On my journey building a RAG-based product recommendation system, I learned one important lesson: adding diversity aspect in search space is beneficial for end users.

At the end, I stumbled upon the Maximal Marginal Relevance (MMR) algorithm which is simple but enough to improve our user satisfaction.

So, in this article I’ll explain how MMR works, its benefits, and how it can be integrated into a RAG system for product recommendation.

RAG for Product Recommendation

If you’ve been working on RAG before, you must be familiar enough with the similarity-based retrieval process.

However, if you are new to this field, you may want to read our previous article to grasp the concept of RAG and Vector Database.

Nothing fancy here honestly, no agentic, no buzzwords, just basic RAG architecture.

Initially, this simple setup is working fine. We got question from the user, transform it into a vector embedding, perform similarity search towards data in vector db, obtain the result, pass it to LLM to generate natural answers.

Oh, there is an additional rule. The system must give only one recommendation at a time. Since we passed top-5 products, the LLM then need to decide which one is most related to user query, preferences, and previous conversation.

But let’s focus only on the retrieval part in this article.

Now, given our simple approach, our team finds the retrieval feels like to have its own “preferences” on recommending products. Or we can formally say it slightly “biased” towards specific products.

Take a look at the examples below:

At a glance, everything seems fine.

But if we take a closer look, among 5 retrieved products, 3-4 out of 5 are having exactly same type just different colors.

Even we tried different queries, most of the time the retrieval system will pick very close product to each other.

Unfortunately, this case didn’t pass User Acceptance Test (UAT) due to lack of product diversity – or in their term “system preference”.

Maximum Marginal Relevance (MMR)

MMR is a post-processing technique that helps to remove redundant documents by penalize its similarity score.

In our case, we need to retrieve relevant products which also diverse each other, which is where MMR is suited.

Here’s the MMR formula:

$$ [ \text{MMR}(d_i) = \lambda \cdot \text{Relevance}(d_i, q) - (1 - \lambda) \cdot \max_{d_j \in S} \text{Similarity}(d_i, d_j) ] $$

Where:

$\lambda:$ Balancing parameter. To controls the trade-off (relevance – diverse)

$\text{Relevance}:$ The relevance score of retrieved document $d_i$ w.r.t query $q$

$\max_{d_j \in S} \text{Similarity}(d_i, d_j): $ maximum similarity between the candidate document $d_i$ and any of the already selected documents $d_j$ in set $S$

Why is this work?

Remember that the way RAG and Vector DB work is by comparing similarity between document and query embeddings.

In most setting, cosine similarity will be used as scoring method – which will return the most similar documents to our query.

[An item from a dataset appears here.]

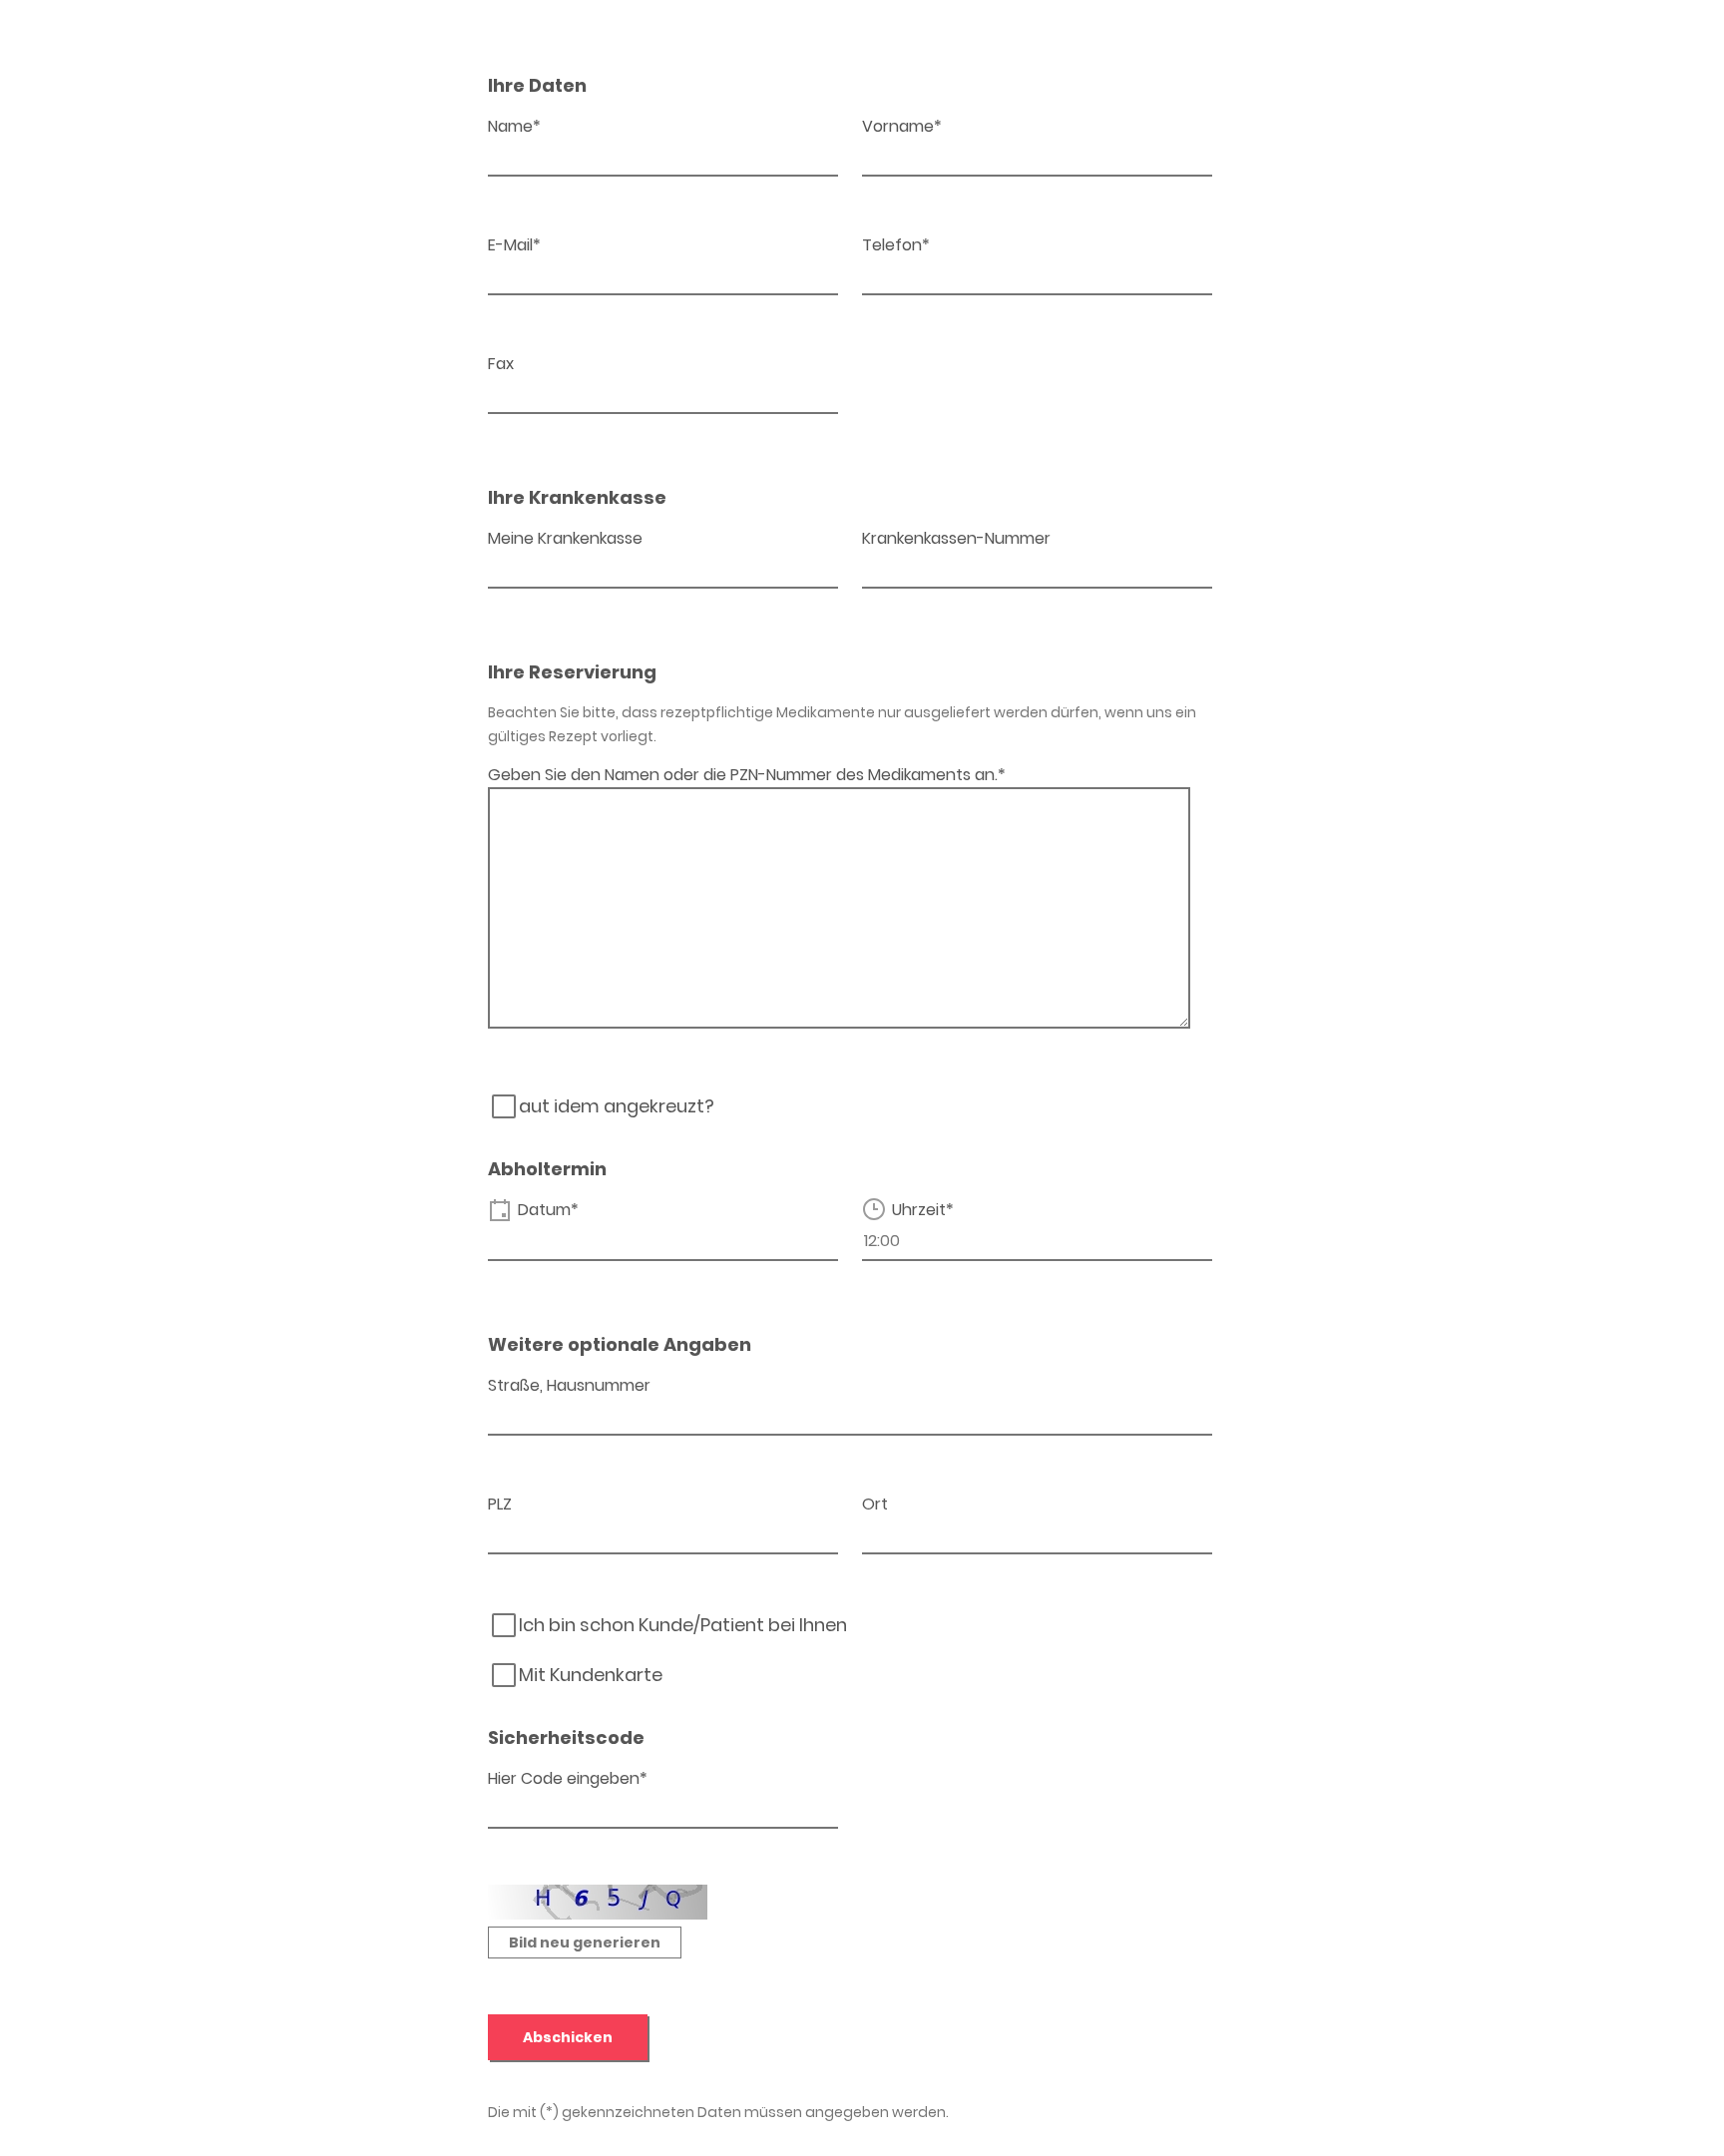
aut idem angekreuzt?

In the example above, among the top-5 products 3 of them is very close to the query points. This will introduces the “system preference” as we define earlier.

How MMR helps?

Remember that we have $\lambda$ parameter that is responsible to control the trade-off between relevance and diversity.

The bigger $\lambda$ is, the more similar products will be selected. And the smaller it is, the more diverse products will be.

Given the same query, we applied MMR algorithm with $\lambda = 0.3$ (more diverse). The final top-5 products as can be seen are quite far each other in vector spaces.

And it can be validated by checking the MMR-applied retrieval result below:

Integrate MMR to our RAG System

Since MMR is a post-processing method, our RAG architecture will have an additional step before the products are sent to the LLM.

💡 I’ve previously ingest the product data which you can find it here.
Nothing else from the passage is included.